## Records supplied
## START
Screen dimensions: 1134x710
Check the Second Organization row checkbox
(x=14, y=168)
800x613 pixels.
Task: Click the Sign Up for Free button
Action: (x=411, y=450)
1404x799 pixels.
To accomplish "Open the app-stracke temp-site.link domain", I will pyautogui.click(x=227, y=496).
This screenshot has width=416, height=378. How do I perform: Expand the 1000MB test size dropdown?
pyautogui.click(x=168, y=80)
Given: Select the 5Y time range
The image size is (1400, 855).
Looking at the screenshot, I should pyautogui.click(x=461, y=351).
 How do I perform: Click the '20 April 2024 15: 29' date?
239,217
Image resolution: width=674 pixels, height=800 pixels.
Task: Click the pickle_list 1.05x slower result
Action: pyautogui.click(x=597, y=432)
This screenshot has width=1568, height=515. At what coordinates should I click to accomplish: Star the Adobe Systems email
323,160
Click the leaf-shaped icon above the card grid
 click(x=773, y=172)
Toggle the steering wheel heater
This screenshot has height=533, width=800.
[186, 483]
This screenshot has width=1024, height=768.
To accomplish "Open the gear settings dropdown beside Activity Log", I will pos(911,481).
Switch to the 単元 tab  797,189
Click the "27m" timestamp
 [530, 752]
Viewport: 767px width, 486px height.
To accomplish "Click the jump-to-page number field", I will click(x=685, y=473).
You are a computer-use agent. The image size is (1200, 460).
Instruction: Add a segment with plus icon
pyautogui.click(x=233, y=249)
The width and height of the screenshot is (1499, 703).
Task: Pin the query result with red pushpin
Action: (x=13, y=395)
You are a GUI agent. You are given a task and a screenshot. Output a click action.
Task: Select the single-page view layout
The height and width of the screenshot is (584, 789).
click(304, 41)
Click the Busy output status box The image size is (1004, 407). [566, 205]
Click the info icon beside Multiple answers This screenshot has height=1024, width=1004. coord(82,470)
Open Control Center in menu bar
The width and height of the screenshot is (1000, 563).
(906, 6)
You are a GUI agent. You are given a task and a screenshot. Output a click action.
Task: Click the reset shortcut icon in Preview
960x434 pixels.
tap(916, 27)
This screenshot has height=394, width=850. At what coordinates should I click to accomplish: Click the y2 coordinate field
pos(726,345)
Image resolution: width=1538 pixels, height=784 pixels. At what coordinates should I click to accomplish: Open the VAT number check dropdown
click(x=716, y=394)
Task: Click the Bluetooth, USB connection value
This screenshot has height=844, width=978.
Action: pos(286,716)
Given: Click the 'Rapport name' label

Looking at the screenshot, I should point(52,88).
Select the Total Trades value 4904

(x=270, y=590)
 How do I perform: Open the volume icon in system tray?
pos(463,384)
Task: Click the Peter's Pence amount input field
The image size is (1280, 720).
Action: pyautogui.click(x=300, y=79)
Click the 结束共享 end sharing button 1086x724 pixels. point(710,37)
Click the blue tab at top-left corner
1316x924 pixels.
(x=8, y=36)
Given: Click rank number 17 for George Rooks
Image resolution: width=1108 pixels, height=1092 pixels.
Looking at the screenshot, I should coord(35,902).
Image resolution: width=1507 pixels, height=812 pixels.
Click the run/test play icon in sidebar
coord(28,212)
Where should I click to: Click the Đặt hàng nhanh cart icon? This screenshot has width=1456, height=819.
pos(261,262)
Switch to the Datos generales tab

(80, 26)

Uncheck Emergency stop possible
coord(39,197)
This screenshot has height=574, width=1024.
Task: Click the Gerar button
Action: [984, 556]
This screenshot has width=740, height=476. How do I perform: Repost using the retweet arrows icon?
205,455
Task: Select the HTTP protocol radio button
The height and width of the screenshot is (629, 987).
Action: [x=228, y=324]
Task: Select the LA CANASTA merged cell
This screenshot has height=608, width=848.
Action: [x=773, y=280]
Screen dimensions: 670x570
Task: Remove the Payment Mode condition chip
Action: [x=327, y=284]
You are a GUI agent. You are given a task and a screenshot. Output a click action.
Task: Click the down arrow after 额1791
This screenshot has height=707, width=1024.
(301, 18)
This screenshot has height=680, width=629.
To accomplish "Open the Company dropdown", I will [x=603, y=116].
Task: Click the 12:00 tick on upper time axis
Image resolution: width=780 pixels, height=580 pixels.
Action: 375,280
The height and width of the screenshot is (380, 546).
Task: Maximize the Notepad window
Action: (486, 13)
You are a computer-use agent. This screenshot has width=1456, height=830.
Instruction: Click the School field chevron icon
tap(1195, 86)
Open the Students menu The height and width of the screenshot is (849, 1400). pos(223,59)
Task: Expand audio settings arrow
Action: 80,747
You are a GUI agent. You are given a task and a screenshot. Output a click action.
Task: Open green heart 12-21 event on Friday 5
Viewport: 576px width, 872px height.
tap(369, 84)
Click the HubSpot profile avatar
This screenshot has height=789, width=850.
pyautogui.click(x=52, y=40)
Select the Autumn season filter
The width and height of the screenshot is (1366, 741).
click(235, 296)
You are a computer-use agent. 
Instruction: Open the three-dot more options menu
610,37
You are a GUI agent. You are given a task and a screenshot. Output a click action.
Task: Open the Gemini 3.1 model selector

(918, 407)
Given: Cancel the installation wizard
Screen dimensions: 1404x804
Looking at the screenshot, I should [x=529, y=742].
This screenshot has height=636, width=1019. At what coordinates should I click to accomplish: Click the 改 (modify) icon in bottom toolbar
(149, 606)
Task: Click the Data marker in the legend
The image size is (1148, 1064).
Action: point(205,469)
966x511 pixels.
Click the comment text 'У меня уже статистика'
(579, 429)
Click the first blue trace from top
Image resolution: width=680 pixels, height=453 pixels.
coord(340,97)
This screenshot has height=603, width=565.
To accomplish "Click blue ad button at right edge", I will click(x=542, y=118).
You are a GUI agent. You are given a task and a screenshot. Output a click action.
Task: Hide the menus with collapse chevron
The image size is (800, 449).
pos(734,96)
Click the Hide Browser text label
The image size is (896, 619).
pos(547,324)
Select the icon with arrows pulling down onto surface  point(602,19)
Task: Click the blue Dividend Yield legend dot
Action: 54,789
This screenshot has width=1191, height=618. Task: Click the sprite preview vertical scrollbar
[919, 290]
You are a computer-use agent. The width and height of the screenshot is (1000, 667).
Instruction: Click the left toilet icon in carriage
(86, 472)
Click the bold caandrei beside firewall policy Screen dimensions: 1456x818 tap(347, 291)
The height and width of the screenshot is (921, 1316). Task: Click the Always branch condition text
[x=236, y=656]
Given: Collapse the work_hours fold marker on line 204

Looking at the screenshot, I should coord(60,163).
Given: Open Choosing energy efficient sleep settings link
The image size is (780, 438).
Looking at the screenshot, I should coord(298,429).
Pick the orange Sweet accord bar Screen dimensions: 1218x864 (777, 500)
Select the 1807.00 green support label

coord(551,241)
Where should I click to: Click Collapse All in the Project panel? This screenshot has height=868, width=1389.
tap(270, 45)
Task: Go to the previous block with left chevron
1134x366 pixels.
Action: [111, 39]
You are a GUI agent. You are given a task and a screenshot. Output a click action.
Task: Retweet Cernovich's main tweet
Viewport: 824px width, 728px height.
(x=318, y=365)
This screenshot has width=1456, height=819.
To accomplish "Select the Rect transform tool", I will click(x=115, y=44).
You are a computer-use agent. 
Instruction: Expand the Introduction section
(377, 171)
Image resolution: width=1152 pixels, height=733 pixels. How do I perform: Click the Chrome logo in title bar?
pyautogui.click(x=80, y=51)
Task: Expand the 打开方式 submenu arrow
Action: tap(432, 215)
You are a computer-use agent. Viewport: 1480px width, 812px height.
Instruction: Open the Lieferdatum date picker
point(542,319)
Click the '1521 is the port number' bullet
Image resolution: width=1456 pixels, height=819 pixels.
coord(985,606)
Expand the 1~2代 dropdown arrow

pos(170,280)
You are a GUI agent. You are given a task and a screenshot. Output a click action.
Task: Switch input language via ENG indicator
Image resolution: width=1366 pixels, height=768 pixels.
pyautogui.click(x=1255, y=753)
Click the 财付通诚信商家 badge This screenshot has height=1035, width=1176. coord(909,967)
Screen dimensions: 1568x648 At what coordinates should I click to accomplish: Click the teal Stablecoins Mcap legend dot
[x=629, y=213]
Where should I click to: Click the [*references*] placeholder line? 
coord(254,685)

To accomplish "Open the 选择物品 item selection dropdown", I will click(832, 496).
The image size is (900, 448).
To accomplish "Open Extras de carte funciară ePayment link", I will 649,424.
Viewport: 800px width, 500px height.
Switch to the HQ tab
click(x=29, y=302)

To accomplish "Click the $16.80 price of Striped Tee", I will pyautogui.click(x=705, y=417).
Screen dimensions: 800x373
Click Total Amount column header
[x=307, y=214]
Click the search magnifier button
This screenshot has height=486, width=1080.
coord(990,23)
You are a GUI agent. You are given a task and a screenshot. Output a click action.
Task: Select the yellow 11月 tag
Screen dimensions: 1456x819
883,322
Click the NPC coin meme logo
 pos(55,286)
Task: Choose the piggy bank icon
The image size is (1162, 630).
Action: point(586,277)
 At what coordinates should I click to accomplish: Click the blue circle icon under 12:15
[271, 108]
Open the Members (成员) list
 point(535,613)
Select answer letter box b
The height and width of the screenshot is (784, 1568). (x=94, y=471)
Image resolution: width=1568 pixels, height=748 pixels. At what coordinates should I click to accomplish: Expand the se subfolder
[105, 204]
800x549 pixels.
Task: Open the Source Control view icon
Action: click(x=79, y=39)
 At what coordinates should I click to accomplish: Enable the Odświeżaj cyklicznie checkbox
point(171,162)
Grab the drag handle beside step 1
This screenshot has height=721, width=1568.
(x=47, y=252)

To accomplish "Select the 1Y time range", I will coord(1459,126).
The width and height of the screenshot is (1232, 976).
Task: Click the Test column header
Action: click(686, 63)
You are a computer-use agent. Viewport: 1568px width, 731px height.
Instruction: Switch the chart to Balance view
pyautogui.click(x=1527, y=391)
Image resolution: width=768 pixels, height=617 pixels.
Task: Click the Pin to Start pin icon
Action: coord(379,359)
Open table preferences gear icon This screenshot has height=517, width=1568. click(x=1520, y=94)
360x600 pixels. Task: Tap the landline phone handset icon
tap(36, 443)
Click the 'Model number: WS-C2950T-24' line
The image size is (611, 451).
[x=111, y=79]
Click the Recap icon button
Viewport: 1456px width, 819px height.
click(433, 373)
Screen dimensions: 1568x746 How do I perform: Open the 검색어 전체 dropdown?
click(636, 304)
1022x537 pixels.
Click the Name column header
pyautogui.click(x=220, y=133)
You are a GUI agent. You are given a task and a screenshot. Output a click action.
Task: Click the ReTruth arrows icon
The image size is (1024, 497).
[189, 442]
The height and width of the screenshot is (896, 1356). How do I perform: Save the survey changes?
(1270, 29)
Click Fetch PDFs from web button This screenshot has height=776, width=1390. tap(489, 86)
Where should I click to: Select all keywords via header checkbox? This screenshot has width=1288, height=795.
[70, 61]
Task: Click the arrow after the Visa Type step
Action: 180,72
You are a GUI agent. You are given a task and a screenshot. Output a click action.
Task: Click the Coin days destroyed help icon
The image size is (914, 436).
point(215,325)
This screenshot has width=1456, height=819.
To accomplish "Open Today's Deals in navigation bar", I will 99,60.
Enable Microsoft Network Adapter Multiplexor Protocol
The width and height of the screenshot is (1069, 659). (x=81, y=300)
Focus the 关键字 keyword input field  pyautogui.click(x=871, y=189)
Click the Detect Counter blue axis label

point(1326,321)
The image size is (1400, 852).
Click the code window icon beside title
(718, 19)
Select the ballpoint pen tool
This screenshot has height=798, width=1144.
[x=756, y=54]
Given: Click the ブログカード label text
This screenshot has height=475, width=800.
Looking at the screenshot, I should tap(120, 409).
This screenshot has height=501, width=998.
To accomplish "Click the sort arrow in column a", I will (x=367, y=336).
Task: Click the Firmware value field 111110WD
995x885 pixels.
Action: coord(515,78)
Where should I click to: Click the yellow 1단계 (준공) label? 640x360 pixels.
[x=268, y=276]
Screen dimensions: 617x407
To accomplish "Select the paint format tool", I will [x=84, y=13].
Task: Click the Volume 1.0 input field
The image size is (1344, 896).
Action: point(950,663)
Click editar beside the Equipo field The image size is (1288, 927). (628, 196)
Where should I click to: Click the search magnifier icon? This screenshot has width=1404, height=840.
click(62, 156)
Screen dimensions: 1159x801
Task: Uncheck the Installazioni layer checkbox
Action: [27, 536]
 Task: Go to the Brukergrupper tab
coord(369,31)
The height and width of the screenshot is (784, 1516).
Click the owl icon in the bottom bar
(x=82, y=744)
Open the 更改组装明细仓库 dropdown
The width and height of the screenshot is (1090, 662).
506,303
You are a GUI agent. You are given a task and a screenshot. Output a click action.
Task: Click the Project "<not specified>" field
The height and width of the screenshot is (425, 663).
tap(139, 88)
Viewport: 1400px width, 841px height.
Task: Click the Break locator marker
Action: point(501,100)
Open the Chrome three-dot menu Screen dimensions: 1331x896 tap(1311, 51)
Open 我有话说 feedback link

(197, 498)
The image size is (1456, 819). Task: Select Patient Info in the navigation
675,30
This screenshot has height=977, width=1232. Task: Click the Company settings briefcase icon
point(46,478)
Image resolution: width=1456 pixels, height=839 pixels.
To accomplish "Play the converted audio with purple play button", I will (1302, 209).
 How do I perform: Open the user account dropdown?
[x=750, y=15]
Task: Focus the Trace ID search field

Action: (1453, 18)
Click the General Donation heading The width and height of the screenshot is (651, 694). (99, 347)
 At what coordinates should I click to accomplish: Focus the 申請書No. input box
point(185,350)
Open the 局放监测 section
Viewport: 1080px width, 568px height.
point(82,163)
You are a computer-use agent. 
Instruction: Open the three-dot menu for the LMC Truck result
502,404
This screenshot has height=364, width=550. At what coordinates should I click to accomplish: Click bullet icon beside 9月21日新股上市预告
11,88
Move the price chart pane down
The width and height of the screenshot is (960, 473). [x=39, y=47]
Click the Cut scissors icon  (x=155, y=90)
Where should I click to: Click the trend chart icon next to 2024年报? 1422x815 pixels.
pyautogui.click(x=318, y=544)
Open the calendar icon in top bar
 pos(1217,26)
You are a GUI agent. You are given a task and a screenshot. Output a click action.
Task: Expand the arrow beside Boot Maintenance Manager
## END
## What the task asks
Can you copy out the data word for word, from its very first line through the line that contains "will pyautogui.click(x=227, y=496).", with both of those lines included?

## The result
Screen dimensions: 1134x710
Check the Second Organization row checkbox
(x=14, y=168)
800x613 pixels.
Task: Click the Sign Up for Free button
Action: (x=411, y=450)
1404x799 pixels.
To accomplish "Open the app-stracke temp-site.link domain", I will pyautogui.click(x=227, y=496).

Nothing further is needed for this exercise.